Long lines at the CVS pharmacy counters are nothing new. The staff is always busy helping many customers with questions and getting medications filled correctly. Especially during Covid when more people were getting sick. The risk to patients’ safety is at risk if the staff feels rushed due to lack of support in their jobs.
Over the past few days, a lot of pharmacies in and around the Kansas City metro area have been temporarily closed. The pharmacists are protesting by leaving their jobs because they believe they are not receiving enough staff support. Patient safety is at risk when staff support is insufficient. The workplace at CVS has allegedly turned into “a dangerous environment,” and the company’s clients deserve better, according to one employee.
A number of Target sites, including those on Ward Parkway, Stadium Parkway, and Chipman Road in Kansas City, have closed their CVS pharmacies.
Pharmacists across 22 CVS pharmacy branches situated in eastern Kansas and western Missouri have taken action by calling in sick on both Thursday and Friday. Their collective decision to protest is in response to recent corporate choices they believe endanger both the staff and patients. The majority of these walkouts had a direct impact on CVS outlets located within Target retail stores.
The pharmacists who initiated this walkout are expressing their concerns about CVS’s recent decisions to reduce technician and pharmacy hours. They argue that these decisions are negatively affecting their capacity to adequately fill and verify prescriptions, potentially placing patients in jeopardy.

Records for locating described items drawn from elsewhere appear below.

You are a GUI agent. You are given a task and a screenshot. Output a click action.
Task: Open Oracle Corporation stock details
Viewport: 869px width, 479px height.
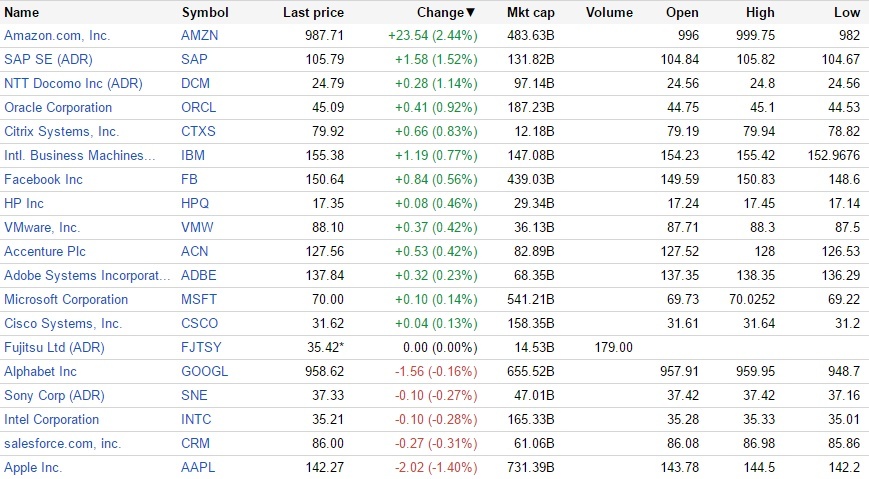[x=58, y=108]
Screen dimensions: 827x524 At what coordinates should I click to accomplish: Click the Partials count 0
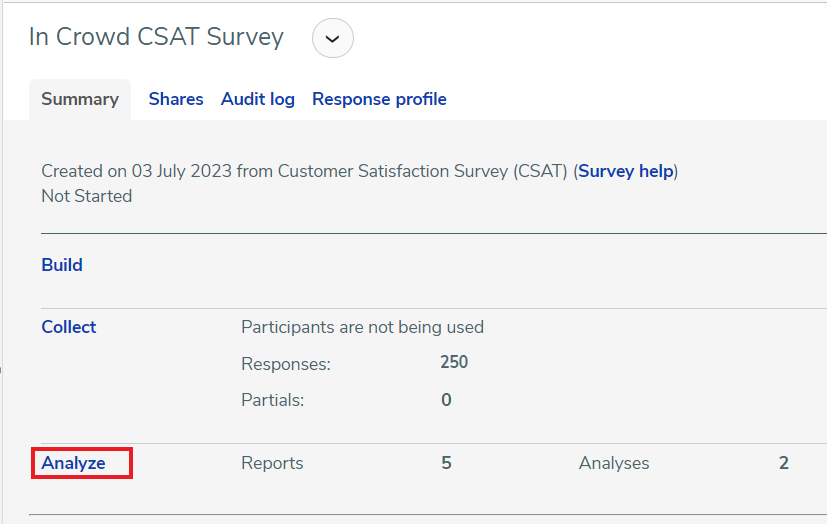[x=446, y=400]
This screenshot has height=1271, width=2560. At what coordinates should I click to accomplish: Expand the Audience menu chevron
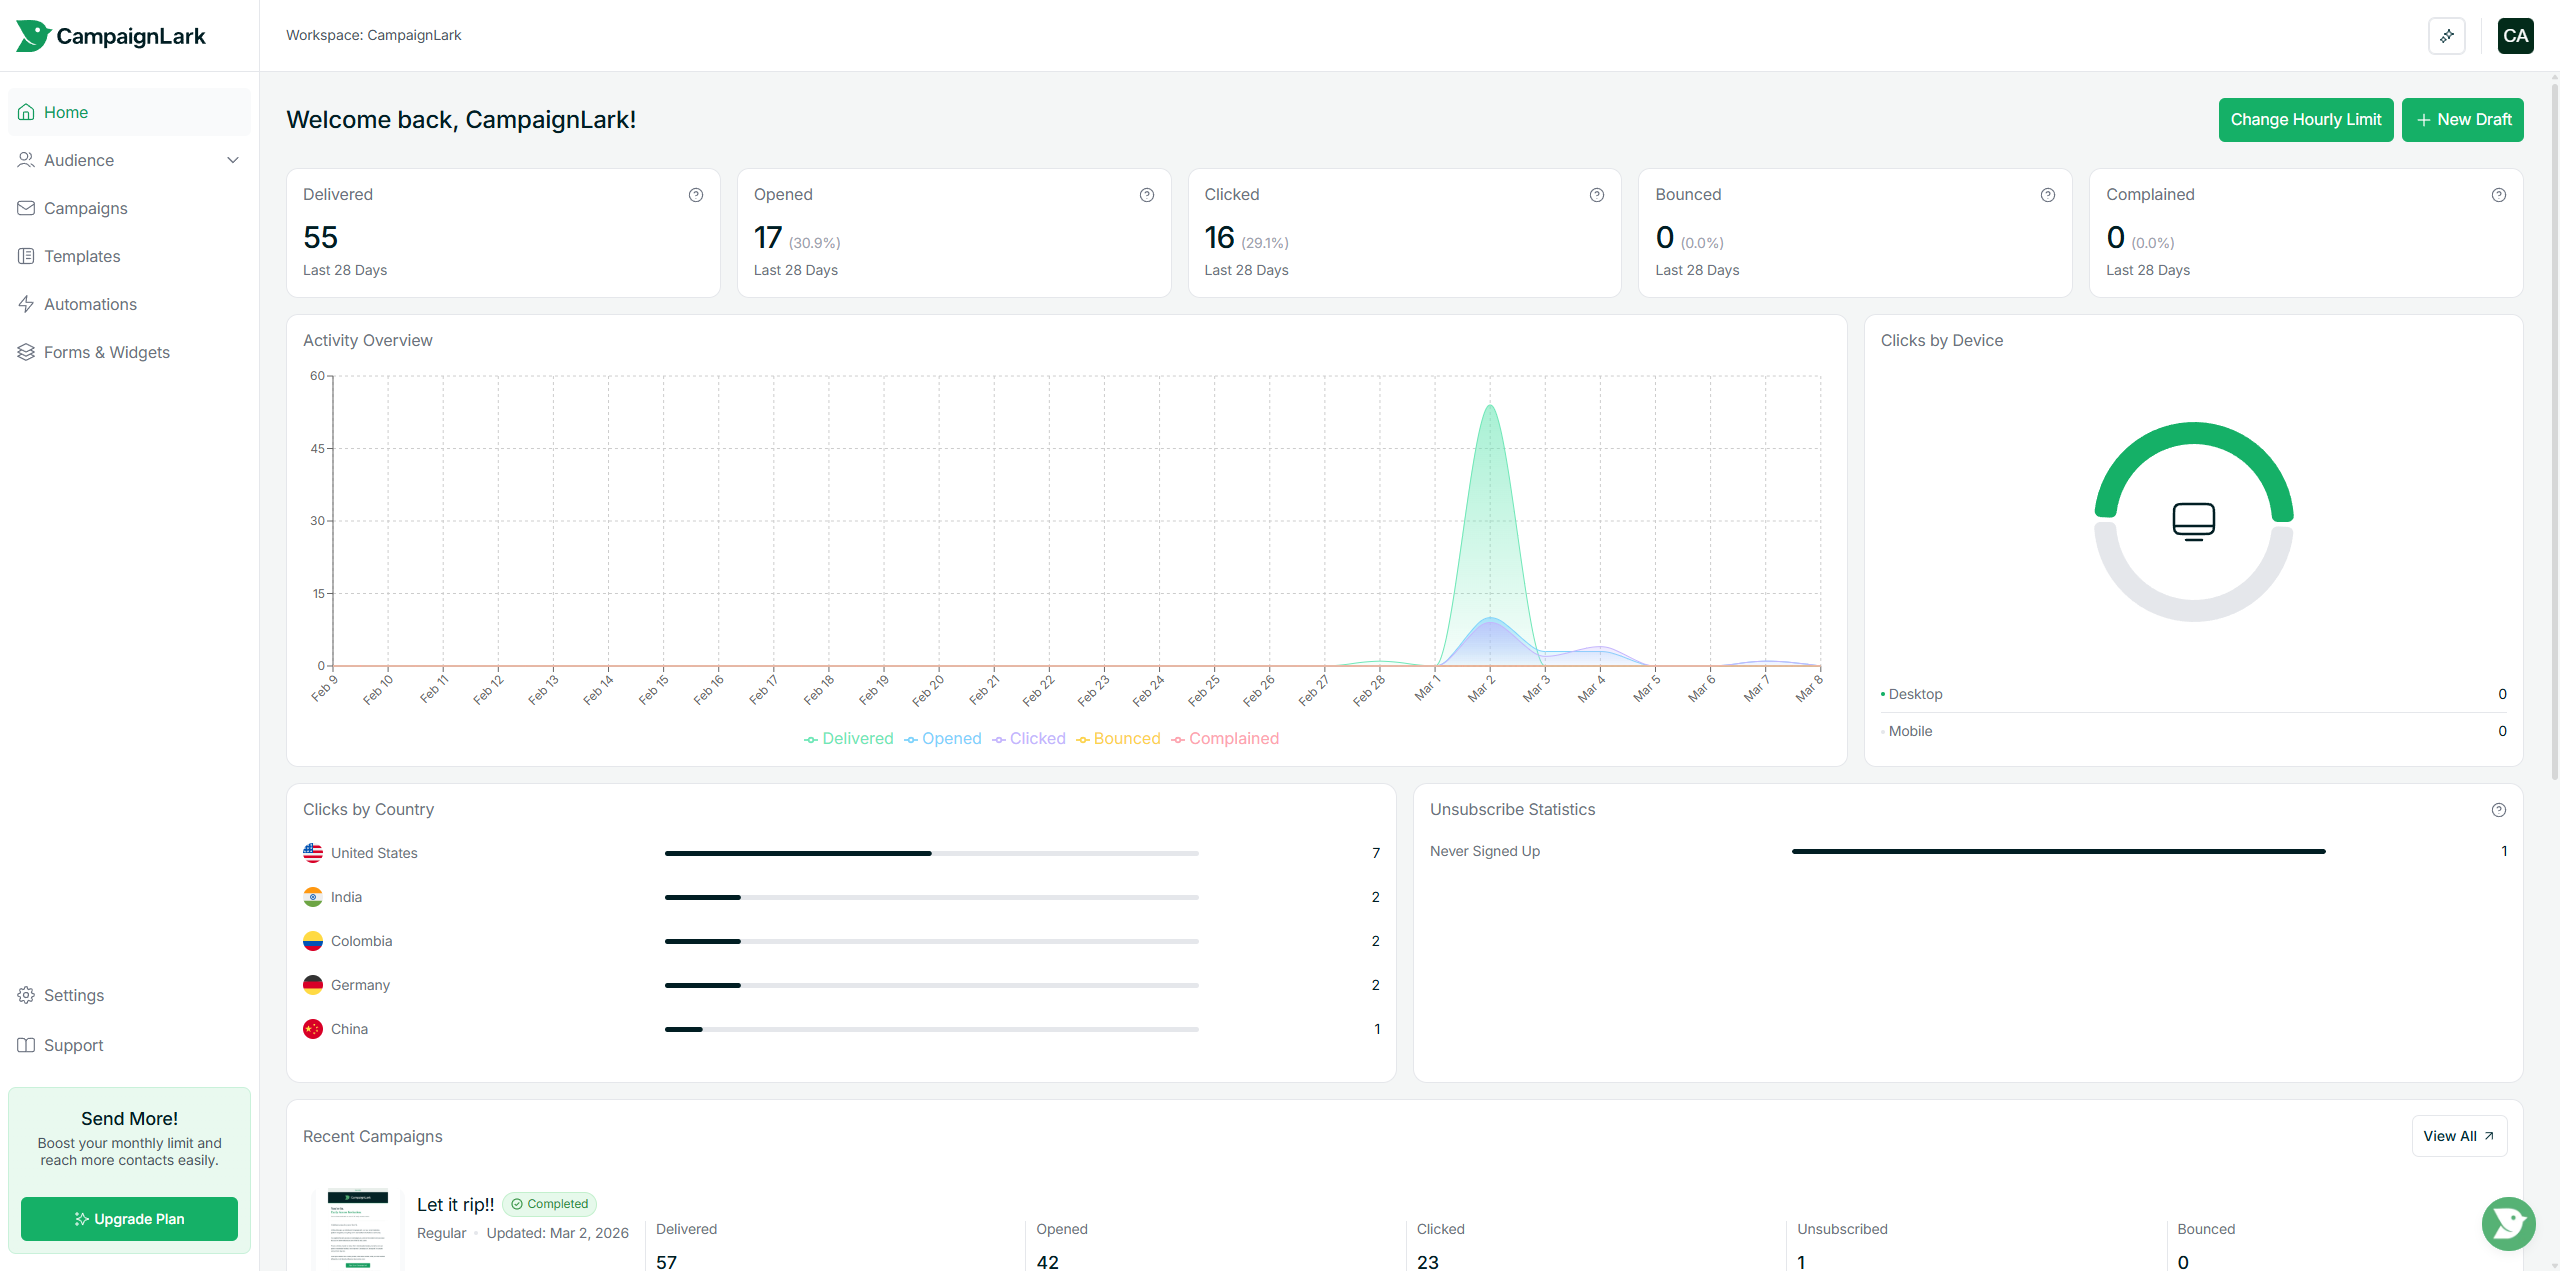tap(233, 160)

One employee cited an example, revealing that the CVS location where they were employed remained operational for 64 hours each week, but they were only permitted assistance from a technician for a mere 20 of those hours.
Another pharmacist, speaking to USA Today, disclosed their inability to handle the mounting backlog of prescriptions and the long queue of individuals awaiting prescriptions and vaccines due to the staffing and hour cuts.
This walkout in the Kansas City region occurs against the backdrop of a prolonged history of complaints by retail pharmacists regarding staffing levels and the mounting pressure to meet performance targets.
“We have communicated to corporate, and there has been zero response,” another CVS pharmacist told USA Today.2 “They have not talked to us yet.”
“The workload is so heavy and the amount of staff they allot us is so low that I’m unable to go to the bathroom during my 10-hour shift,” a pharmacist told USA Today. “I’m expected to fill all these prescriptions by myself and counsel all these patients by myself and do all the vaccines by myself so that I’m unable to go to the bathroom and I’m unable to keep my patients safe.”
The American Pharmacist Association is in support of the walkout and has made a statement. The Pharmacy Workplace and Well-Being Reporting (PWWR) data submitted by pharmacists to date indicate that employers and pharmacists are not engaging in sufficient dialogue. APhA calls upon employers to engage in better communication with pharmacists to find solutions that will accelerate innovations and improvements in the dispensing and care process.